Health Health Literacy Plain Language

The Unintended Good from an Unexpected Evil: Covid-19 Effects on Nature, Will They Last?

Air Pollution Comparison Before and After Coronavirus-related Measures

Covid-19 is causing the most disruptive effect on lifestyle seen in the 21st century. The news on global climate change didn’t prompt people to change habits. The international economic crises of the late 2000s didn’t prompt people to change habits. But a direct threat on individuals by a tiny pathogen has prompted people to change habits.

As a consequence of necessary quarantines, self-imposed cautionary measures, health experts prompted social distance, and government mandated travel restrictions, Mother Earth and all its creatures, including us humans, are getting an unexpected break. This break comes in the form of cleaner air.

Satellites operated by NASA and the European Space Agency, orbiting the planet to monitor air quality, picked up a remarkable change: a substantial drop in the concentration of nitrogen dioxide (NO2) pollution compared to average levels of pollution. The decline is particularly prevalent over China and northern Italy. Nitrogen dioxide is a harmful chemical emitted by gas vehicles, gas motors, power plants, and any machine that burns fossil fuels.

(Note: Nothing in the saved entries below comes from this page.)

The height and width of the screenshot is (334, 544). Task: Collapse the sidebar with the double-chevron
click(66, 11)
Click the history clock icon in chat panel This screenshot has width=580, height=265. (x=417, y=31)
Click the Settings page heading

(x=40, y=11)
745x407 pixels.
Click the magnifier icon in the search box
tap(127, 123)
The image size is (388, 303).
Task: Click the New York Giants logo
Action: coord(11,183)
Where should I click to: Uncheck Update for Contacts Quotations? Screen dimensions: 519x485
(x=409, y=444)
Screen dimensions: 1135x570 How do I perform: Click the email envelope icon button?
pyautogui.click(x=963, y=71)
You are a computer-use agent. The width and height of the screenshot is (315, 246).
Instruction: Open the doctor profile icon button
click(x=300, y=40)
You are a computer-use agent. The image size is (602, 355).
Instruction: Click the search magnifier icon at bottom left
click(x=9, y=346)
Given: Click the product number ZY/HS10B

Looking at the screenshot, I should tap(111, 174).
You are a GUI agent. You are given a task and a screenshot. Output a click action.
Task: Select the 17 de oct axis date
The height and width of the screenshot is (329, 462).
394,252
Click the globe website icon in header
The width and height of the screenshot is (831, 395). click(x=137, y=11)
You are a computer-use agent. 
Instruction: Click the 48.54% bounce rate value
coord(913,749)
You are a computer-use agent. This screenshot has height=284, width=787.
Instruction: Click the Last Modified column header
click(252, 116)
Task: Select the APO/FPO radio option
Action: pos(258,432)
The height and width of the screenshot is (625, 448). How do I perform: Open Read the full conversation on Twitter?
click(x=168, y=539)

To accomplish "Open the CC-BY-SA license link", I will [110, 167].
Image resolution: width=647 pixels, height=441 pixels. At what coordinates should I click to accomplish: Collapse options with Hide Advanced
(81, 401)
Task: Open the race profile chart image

In China, the impact is so stark, it could be presented as a before and after makeover. The image below shows, from NASA, shows the concentration (density) of nitrogen dioxide in China before and after Covid-19 quarantines went into effect. NASA announced this finding with this headline: Airborne Nitrogen Dioxide Plummets Over China.

NASA image of China’s Air Pollution Changes after Coronavirus Lockdown

In northern Italy, a video produced by ESA (the European Space Agency) shows the steady decrease in emissions of nitrogen dioxide over Italy during the last month. Italy had its first reported case of Covid-19 in mid-February and since then a steady slow down of movement, until the Prime Minister Giuseppe Conti ordered a lockdown of northern Italy on March 8.

 

The slowdown of activity, which includes power plants and industrial facilities ramping down, has resulted in a drop of air pollution levels tallied so far to be near 30%. Lauri Myllyvirta, lead analyst at the Centre for Research on Energy and Clean Air, said to NPR that he has “spoken to people in Shanghai who said that it’s been some of the most pristine blue skies that they remember over the winter.”

Mr. Myllyvirta has worked on the first study to quantify the burden that air pollution from fossil fuels inflicts globally. The cost is about US$8 billion every day, amounting to over 3% of global GDP. Myllyvirta explains that this “far exceeds the cost of transitioning to clean energy.”

In terms of health, epidemiologists explain that it would be a misrepresentation to describe air pollution reductions as a benefit from coronavirus. In the short term, individuals, especially for those with underlying conditions, are at greater risk from the virus than from pollution.

However, this sizable impact should get us all thinking about the long term effects, after the virus has subsided and/or effective treatment and prevention developed (which are being pursued aggressively by companies like Regeneron, and research centers like Sunnybroook.)

In his interview with NPR, Myllyvirta pointed out that after the global financial crisis, which did have a temporary effect on emissions, governments rolled out “the biggest stimulus package in the history of mankind”. This drove global emissions up for years, worsening an already fragile situation for nature.

Hopefully, as a species, we can learn from this and reduce air pollution permanently. At the human level, we need the reduction because air pollution is a serious risk to health. Fine particles from pollution enter the bloodstream through the lungs and cause asthma, heart attacks, respiratory problems, cancer, and neurological disorders such as dementia and Parkinson’s disease. The World Health Organization estimates that almost 5 million people die each year from causes directly related to air pollution. At the broader level of nature and all of its creatures, we need the reduction because if we have evidence of these terrible effects on us, how can we think we are not affecting the flora and fauna of the world?

Once the coronavirus crisis is over, what can we do go about our lives in better more responsible and joyous ways than before?